Postural re-education before pregnancy

The physiological changes that occur in a woman’s body during pregnancy can lead to various dysfunctions and discomforts that interfere with normal functioning in daily life. Postural problems, respiratory problems, lack of physical activity, and pain before pregnancy can lead to worsening of symptoms during pregnancy. There is currently no scientific evidence to support this, although many physical therapists would likely agree that postural alignment should be an important component of perinatal care. However, questions remain that limit our ability to effectively intervene in postural alignment, particularly at the individual level. The most basic of these questions concerns what constitutes “good” or “correct” postural alignment. Other questions concern whether “correct” posture differs among and/or between individuals, how incorrect posture occurs, and how it can be improved. Regardless of whether the definition of good posture is based on theoretical or empirical principles, there is insufficient evidence to prefer one alignment pattern over another, other than avoiding patterns that have historically been associated with negative outcomes (e.g., scoliosis).

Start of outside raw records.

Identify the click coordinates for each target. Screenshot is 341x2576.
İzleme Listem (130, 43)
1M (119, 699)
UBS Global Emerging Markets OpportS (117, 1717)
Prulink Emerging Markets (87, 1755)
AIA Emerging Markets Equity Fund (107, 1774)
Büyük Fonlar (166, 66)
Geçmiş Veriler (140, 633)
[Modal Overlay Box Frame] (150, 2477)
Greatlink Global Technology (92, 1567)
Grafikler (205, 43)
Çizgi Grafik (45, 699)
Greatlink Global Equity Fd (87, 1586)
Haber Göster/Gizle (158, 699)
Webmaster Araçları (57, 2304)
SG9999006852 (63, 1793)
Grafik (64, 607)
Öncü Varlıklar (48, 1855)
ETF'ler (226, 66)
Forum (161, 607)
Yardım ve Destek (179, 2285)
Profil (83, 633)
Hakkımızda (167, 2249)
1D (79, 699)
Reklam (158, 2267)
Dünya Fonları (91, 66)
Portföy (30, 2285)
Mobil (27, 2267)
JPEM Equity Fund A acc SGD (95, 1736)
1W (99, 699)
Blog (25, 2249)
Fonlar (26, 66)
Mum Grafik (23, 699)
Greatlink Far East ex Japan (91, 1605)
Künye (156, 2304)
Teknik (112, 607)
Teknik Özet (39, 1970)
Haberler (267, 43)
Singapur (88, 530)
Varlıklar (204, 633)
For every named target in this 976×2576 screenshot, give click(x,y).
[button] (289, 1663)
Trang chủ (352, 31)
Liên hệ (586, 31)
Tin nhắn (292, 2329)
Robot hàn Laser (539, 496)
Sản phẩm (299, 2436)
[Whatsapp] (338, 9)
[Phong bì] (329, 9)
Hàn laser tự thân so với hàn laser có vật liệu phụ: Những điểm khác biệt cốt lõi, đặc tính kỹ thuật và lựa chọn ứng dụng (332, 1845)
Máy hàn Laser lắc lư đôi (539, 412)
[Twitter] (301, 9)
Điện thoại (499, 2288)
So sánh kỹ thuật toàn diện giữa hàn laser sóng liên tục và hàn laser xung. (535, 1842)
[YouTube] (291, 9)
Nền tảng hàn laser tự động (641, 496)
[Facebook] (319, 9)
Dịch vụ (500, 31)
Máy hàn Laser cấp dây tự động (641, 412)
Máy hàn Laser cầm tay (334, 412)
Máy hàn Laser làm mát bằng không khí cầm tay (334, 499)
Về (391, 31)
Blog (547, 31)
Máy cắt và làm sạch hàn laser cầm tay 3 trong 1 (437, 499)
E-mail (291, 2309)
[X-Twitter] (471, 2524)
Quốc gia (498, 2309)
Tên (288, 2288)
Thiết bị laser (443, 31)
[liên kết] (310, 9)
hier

What is the importance of posture and its diagnosis? According to the European Urology Association guidelines, an additional diagnostic tool in pelvic floor dysfunction is the assessment of the musculoskeletal system as well as the urological, gynecological, digestive, nervous, and psychological systems (1). In this case, the assessment consists of examining skeletal muscle overload and posture while standing. According to King (2), the typical posture that leads to chronic stress and weakening of the pelvic floor muscles is characterized by increased lumbar lordosis, anterior pelvic tilt, and deepened thoracic kyphosis. In addition, maintaining such a posture leads to weakening and stretching of the abdominal muscles and shortening and weakening of the iliopsoas and pear muscles. Another example of the influence of posture and muscle tone on pelvic floor function is the inferior crossing syndrome described by Janda (3). According to this author, when posture is incorrect, such as an excessive forward tilt of the pelvis or a deepening of the lumbar lordosis, a muscular imbalance occurs via the anatomical myofascial connections, consisting of a shortening and hypertonic tension of the tonic muscles and a weakening of the phasic muscles. Muscular imbalance associated with the described abnormal posture in the sagittal plane can lead to the formation of so-called skeletal muscles. Trigger points (TrPs) – excessively irritable, painful sites when pressure is applied that can impair the motor functions of the pelvic floor muscles and reduce their flexibility, strength, and depth sensation (4,5).

Martyna Kasper-Jędrzejewska

References:

  1. Nambiar AK, Bosch R, Cruz F, Lemack GE, Thiruchelvam N, Tubaro A, i in. EAU Guidelines on Assessment and Nonsurgical Management of Urinary Incontinence. Eur Urol. kwiecień 2018;73(4):596–609.
  2. King PM, Myers CA, Ling FW, Rosenthal RH. Musculoskeletal factors in chronic pelvic pain. J Psychosom Obstet Gynecol. 1 wrzesień 1991;12(sup1):87–98.
  3. Izraelski J. Assessment and Treatment of Muscle Imbalance: The Janda Approach. J Can Chiropr Assoc. czerwiec 2012;56(2):158.
  4. Behm DG, Wilke J. Do Self-Myofascial Release Devices Release Myofascia? Rolling Mechanisms: A Narrative Review. Sports Med Auckl NZ. sierpień 2019;49(8):1173–81.
  5. Moldwin RM, Fariello JY. Myofascial trigger points of the pelvic floor: associations with urological pain syndromes and treatment strategies including injection therapy. Curr Urol Rep. październik 2013;14(5):409–17.